**Required action:** Quote exactly, and only, the lines of the material below from the line with "Select SpaceX Falcon 9 rideshare cell" through the line with "The width and height of the screenshot is (585, 390).".

Start of Input data

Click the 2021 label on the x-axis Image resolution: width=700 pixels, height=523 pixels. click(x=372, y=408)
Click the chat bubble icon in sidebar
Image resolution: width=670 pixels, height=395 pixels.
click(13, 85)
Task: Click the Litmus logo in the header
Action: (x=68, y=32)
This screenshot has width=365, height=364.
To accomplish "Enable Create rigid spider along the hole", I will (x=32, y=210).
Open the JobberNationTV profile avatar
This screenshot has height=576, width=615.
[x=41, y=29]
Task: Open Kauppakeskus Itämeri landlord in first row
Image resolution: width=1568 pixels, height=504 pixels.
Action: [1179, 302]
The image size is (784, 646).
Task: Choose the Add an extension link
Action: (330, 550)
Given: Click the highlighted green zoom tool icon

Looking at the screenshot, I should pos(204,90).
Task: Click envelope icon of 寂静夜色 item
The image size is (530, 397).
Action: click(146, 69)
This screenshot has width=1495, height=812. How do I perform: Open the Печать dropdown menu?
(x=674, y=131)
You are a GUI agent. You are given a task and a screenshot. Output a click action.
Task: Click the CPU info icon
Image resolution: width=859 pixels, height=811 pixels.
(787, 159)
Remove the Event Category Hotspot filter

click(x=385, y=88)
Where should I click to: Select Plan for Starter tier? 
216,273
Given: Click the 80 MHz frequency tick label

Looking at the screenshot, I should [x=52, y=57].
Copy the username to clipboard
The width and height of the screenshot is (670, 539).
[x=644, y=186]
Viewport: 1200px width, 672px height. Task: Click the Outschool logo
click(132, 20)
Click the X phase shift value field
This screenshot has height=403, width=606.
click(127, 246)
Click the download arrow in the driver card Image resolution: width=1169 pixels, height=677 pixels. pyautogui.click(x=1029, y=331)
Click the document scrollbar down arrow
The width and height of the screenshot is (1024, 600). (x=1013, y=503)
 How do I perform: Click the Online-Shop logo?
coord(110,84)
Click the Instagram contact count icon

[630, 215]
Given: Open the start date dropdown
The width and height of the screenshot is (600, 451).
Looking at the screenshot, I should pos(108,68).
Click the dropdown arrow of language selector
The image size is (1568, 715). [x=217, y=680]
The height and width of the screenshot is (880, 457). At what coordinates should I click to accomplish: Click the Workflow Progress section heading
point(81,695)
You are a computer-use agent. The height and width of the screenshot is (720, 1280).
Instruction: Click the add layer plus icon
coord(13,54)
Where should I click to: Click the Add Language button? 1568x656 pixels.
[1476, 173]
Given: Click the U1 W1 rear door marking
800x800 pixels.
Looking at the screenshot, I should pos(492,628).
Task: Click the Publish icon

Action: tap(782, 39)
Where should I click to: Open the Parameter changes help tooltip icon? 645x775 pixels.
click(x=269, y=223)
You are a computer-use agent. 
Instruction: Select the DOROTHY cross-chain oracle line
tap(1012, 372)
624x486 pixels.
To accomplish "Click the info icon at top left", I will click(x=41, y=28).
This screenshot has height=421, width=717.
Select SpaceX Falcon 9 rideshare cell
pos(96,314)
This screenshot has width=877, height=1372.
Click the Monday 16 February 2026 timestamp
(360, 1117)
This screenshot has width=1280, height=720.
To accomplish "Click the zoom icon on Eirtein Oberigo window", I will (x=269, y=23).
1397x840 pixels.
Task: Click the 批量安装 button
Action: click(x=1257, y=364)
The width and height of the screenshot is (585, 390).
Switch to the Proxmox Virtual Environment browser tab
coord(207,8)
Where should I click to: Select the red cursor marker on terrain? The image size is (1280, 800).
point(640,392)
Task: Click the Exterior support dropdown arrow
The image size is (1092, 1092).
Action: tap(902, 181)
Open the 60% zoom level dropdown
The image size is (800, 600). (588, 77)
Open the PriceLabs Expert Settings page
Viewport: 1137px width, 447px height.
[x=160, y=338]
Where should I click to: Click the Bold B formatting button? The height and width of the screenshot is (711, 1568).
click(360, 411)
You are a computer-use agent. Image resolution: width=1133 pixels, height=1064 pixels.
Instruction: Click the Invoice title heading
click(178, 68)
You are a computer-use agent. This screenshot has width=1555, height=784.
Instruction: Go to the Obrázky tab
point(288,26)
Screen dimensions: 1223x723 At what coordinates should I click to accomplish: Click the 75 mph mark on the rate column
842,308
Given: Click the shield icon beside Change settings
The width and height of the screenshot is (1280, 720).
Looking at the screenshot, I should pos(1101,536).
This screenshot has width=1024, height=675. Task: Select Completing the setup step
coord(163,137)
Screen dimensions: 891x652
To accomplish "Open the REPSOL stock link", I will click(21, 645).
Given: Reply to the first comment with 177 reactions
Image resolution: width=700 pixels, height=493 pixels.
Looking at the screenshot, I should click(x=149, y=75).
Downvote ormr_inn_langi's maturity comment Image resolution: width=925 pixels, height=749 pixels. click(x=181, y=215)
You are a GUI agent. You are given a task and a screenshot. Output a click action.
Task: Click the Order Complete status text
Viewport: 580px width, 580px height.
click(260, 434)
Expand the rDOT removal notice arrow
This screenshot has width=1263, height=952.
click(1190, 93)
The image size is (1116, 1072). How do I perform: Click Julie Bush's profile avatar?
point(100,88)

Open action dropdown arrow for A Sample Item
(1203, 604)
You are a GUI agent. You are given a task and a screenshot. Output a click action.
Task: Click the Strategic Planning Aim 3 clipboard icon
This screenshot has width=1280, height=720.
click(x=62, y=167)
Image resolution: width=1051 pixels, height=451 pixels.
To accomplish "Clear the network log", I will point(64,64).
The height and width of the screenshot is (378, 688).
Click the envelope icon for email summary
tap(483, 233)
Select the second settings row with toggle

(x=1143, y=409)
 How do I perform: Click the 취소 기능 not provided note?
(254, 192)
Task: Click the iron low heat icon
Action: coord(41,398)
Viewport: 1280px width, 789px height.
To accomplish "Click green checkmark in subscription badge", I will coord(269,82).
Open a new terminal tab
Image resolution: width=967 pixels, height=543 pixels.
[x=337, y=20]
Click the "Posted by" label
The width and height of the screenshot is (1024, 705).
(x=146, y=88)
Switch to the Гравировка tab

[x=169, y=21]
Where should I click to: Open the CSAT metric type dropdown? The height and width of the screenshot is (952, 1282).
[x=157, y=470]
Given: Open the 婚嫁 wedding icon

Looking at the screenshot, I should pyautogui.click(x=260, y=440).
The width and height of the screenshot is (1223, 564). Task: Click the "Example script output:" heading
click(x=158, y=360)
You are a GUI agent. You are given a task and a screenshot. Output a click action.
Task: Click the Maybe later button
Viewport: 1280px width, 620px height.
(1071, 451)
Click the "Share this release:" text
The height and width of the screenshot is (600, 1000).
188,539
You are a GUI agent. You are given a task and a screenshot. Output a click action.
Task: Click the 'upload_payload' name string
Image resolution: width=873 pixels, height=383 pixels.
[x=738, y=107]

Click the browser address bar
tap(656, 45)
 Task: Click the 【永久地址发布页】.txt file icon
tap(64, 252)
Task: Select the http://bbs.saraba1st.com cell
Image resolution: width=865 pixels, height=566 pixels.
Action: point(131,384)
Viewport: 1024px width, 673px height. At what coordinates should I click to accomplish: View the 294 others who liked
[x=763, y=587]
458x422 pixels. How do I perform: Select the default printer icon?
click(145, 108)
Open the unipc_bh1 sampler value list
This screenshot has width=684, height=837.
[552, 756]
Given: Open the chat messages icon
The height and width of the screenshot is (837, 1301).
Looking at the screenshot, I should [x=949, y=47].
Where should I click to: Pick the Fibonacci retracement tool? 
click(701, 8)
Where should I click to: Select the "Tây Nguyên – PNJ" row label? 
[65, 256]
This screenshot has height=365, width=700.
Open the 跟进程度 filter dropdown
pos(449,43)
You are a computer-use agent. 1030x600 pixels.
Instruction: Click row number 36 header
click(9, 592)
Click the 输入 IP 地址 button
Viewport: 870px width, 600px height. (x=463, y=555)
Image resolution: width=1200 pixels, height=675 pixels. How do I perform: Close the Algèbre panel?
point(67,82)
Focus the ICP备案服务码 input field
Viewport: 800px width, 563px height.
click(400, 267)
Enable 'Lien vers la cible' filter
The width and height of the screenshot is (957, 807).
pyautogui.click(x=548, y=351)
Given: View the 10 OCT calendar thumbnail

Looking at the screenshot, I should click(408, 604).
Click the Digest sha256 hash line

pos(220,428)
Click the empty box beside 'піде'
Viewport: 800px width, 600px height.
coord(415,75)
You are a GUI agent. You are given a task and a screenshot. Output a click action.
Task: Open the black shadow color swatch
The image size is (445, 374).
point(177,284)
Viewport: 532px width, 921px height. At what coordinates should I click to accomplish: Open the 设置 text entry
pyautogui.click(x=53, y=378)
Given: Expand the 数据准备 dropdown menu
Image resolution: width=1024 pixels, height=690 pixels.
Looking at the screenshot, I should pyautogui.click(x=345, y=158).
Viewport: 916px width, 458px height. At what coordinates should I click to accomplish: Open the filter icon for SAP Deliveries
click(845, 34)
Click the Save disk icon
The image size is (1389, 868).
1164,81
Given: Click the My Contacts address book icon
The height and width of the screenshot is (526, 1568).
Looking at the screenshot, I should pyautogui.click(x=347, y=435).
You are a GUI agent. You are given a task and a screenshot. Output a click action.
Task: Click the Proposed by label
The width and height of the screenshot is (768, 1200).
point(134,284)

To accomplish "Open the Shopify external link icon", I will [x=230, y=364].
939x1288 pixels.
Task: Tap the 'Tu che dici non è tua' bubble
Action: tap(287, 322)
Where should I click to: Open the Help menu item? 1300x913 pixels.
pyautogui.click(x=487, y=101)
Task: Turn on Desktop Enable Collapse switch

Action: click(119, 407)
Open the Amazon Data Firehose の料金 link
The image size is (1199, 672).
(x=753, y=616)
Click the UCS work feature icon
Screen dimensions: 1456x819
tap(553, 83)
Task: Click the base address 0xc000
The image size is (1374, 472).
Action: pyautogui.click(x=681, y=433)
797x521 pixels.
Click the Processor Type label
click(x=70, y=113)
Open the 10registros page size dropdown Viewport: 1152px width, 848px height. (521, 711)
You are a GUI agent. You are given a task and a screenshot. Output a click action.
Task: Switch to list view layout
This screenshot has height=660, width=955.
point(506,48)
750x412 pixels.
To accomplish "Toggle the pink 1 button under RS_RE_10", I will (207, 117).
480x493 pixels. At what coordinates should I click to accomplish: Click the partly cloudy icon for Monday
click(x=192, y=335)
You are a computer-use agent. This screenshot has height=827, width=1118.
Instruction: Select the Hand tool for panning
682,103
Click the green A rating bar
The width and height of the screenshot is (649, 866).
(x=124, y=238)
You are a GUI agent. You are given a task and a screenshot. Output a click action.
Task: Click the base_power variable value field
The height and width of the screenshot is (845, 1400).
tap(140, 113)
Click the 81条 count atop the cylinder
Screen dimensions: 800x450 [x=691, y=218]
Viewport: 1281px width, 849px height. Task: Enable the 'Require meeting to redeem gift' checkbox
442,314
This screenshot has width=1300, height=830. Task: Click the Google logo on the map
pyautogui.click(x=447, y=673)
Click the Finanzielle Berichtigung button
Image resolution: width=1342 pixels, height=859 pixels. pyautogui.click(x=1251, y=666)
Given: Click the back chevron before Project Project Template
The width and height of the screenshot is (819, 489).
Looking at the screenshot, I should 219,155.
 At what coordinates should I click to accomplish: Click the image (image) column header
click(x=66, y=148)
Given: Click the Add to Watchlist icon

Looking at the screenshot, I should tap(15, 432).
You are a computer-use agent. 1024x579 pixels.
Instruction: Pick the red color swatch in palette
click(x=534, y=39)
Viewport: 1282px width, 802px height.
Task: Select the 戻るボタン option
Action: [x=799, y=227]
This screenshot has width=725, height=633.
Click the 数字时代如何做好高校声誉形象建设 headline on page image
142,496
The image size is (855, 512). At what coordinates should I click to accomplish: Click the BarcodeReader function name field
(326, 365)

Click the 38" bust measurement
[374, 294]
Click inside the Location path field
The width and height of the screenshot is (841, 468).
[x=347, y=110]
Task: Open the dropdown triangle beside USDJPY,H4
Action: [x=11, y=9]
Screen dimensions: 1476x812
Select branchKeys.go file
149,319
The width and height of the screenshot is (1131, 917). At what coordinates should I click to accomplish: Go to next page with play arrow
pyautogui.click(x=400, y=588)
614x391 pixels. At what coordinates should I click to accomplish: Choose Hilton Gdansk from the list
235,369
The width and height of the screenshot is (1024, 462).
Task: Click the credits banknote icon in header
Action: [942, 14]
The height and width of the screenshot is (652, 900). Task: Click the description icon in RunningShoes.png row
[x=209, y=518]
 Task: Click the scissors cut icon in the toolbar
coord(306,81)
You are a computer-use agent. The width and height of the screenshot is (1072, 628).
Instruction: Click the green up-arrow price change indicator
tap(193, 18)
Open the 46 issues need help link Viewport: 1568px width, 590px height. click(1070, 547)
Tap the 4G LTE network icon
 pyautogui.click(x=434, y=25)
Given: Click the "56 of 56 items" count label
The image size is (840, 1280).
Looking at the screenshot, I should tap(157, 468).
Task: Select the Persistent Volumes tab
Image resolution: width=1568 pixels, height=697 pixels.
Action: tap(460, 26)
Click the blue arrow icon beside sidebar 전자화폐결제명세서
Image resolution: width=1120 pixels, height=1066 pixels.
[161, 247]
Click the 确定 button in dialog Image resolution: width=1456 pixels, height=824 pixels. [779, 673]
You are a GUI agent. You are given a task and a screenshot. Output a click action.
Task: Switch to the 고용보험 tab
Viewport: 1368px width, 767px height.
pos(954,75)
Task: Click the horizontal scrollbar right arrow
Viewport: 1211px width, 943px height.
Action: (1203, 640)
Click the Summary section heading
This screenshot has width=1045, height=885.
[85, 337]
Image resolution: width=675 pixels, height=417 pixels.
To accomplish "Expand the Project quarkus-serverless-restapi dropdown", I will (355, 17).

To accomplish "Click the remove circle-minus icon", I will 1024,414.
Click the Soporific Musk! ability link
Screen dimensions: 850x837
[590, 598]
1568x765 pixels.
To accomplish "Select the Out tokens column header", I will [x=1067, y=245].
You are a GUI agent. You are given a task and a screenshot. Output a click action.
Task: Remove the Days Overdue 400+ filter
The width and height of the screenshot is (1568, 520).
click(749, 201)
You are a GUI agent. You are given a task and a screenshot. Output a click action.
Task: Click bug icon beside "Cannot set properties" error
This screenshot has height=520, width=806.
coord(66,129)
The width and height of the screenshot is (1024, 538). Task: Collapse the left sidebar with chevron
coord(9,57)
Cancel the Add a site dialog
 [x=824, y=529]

End of Input data

**Task solution:**
Select SpaceX Falcon 9 rideshare cell
pos(96,314)
This screenshot has width=877, height=1372.
Click the Monday 16 February 2026 timestamp
(360, 1117)
This screenshot has width=1280, height=720.
To accomplish "Click the zoom icon on Eirtein Oberigo window", I will (x=269, y=23).
1397x840 pixels.
Task: Click the 批量安装 button
Action: click(x=1257, y=364)
The width and height of the screenshot is (585, 390).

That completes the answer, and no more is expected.